Related thread for the official blog post: https://news.ycombinator.com/item?id=40799275
Side note: They seem to serve other robots.txt for different User-Agents & IPs: https://merj.com/blog/investigating-reddits-robots-txt-cloak...
If anyone is curious how deeply destructive, or how deeply approved by the NSA, or how deeply self-sabotaging for society the modern AI training data pipeline is becoming I’d refer them to SB 1047.
OpenAI is openly collaborating with the NSA, Google is manipulating the definition of a web crawl, Anthropic has installed a bunch of humanitarians from Jump Trading as the leading mech interp group that makes strident claims about how all this stuff works based on weights you do not and never will have access to.
They’re telling you: “And you will do nothing, because you can do nothing.”
I invite you to join me in proving that we can in fact do something.
Yup, this is what I thought would happen. It wouldn't surprise me if reddit goes a step further and requires login to view pages.
AI is the death-knell of the web as we've known it for the past three decades.

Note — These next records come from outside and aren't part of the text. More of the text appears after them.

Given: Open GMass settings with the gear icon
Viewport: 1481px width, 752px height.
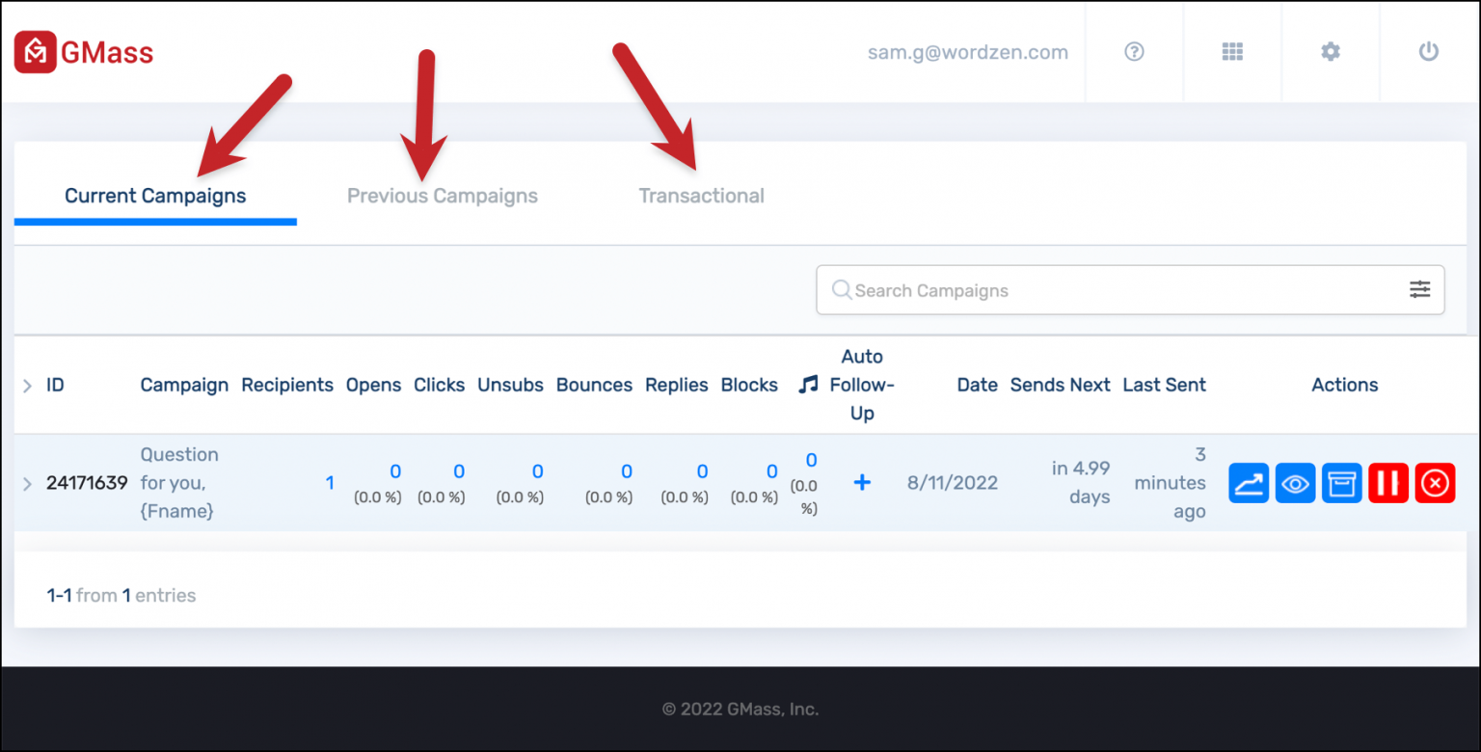Looking at the screenshot, I should 1331,52.
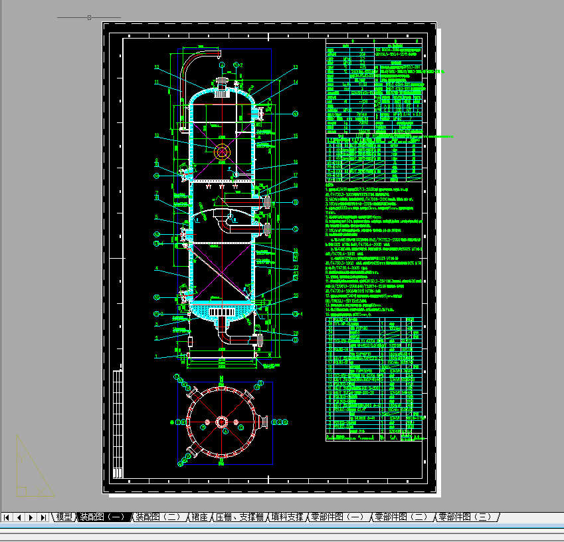This screenshot has height=542, width=564.
Task: Click the crosshair pickbox above the sheet
Action: pos(89,17)
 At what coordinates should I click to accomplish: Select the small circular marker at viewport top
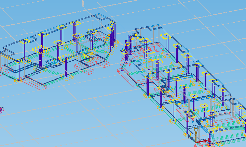(83, 3)
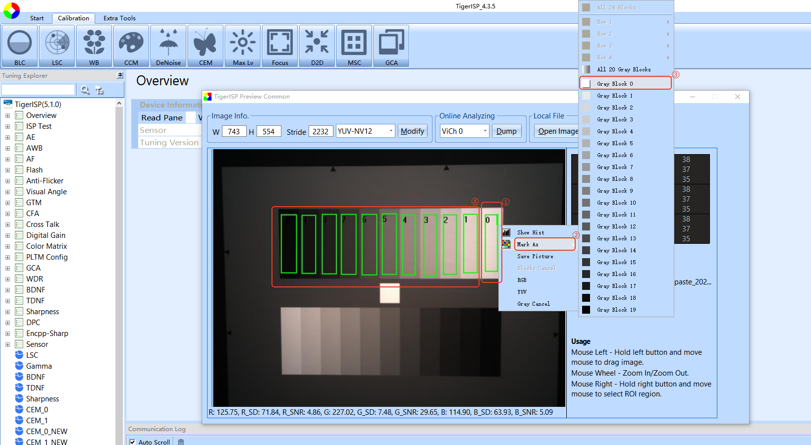Open the WB white balance tool
The height and width of the screenshot is (445, 811).
[x=94, y=46]
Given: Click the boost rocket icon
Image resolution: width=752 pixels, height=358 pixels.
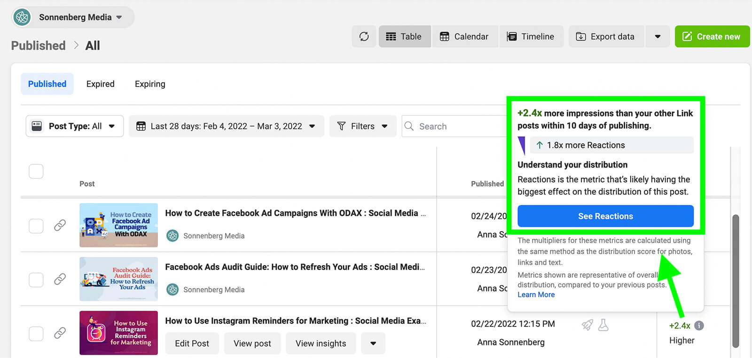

Once freely available information will retreat behind login walls and charge bigco's for access to train their models.
I wonder if some standardised data API will be settled upon, perhaps it already exists?
https://www.reddit.com/robots.txt has additional comments:
# Welcome to Reddit's robots.txt
# Reddit believes in an open internet, but not the misuse of public content.

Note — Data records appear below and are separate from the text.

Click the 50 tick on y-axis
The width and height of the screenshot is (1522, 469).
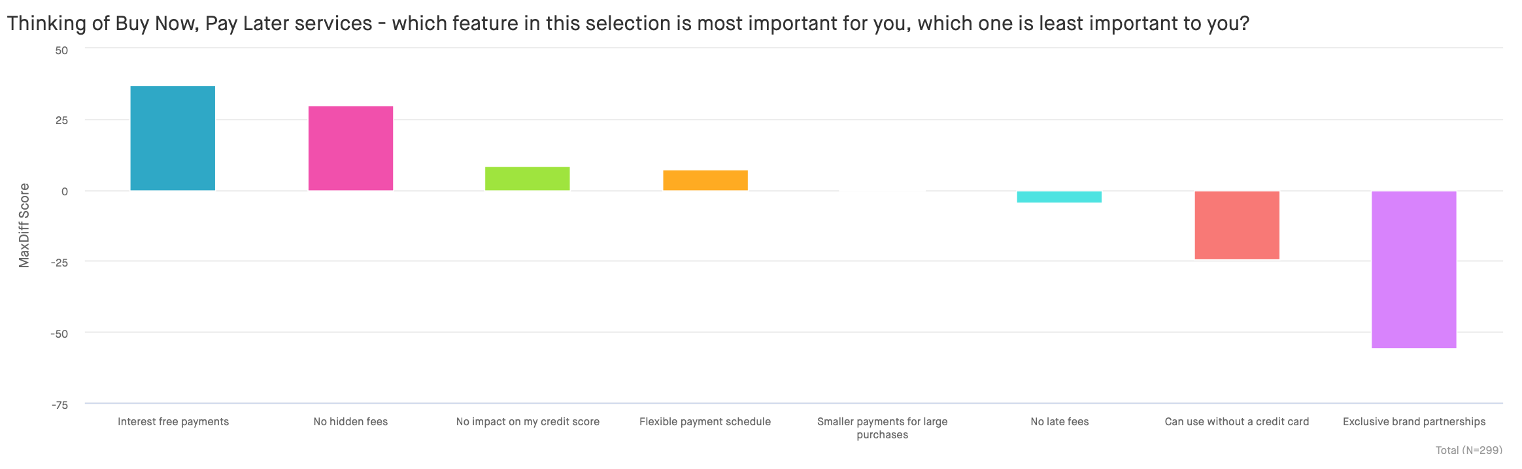[61, 50]
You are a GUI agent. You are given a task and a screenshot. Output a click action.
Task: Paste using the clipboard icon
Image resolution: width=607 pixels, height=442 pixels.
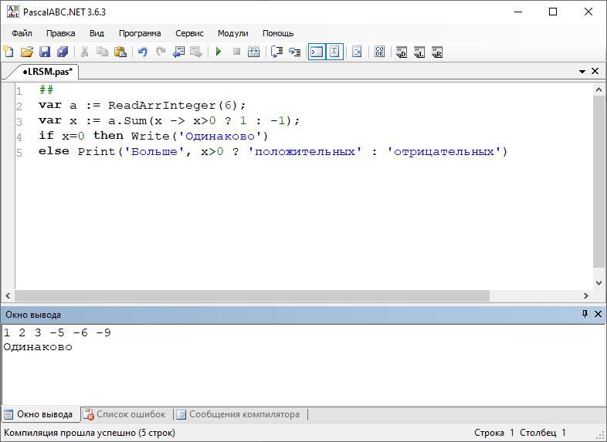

# See https://support.reddithelp.com/hc/en-us/articles/26410290525844-Public-Content-Policy Reddit's Public Content Policy for access and use restrictions to Reddit content.
# See https://www.reddit.com/r/reddit4researchers/ for details on how Reddit continues to support research and non-commercial use.
# policy: https://support.reddithelp.com/hc/en-us/articles/26410290525844-Public-Content-Policy
User-agent: *
Disallow: /
Technically this title violates HNs title policy as it should just be "Reddits robot.txt" or something, but "Reddits robot.txt changed" is more useful. I'm curious to see if mods change it.
Is it a good time to start competitor? Given that reddit might take Quora's path to oblivion.
This is not good.
80% of my Google searches for other people's opinions now end with "site:reddit.com", and there is surprisingly quite a few of them. The alternative is Reddit's own search and it tends to produce less relevant results.
Every search engine other than Google has stopped indexing pages from Reddit.
Google has not commented on whether they plan to respect it. Rich Results[0] say they're using a version from June 25. The new version was last modified July 1.
Also it seems that since 2018 it has not actually changed, lol http://web.archive.org/web/20180501000000*/https://old.reddi...
Most robots don't honour robots.txt anyways...
lol what? Just 20-30 minutes ago I saw this at #52, and tried to find it again now and see it #468 https://archive.ph/ReTR5 but I wonder if that is algorithmically natural or whatnot, lol
[dead]
Oh great now we can rely on Reddit's own renowned search functionality /s
What are they thinking?
Interesting. There have been all sorts of "Reddit's content is key to search results, adding 'reddit' to search results makes them good" stories. And there's been a lot of talk about how some of the big ML makers, notably Google, depend on Reddit's content to train their AI. And Google has that recent $60 million deal for content. So clearly Reddit's execs have been talking about how their content is valuable and they shouldn't give it away for free.
But at the same time, blocking search engines from indexing your social media site is a dangerous game. Any search engine that respects this is gonna effectively de-list Reddit. That's no good for views, and views is what makes Reddit money. Presumably they have negotiated private deals with Google and probably Microsoft for this and are trying to sell their data to ML companies, because otherwise this would seem suicidal.
Kind of a shame. The information is still going to get shared around to all the giant corporations, but Reddit will presumably make it harder to access for all the little guys. And the more they tie the content to dollars, the more managers on the inside will start doing stupid things to try and generate more of whatever the most valuable kinds of content are.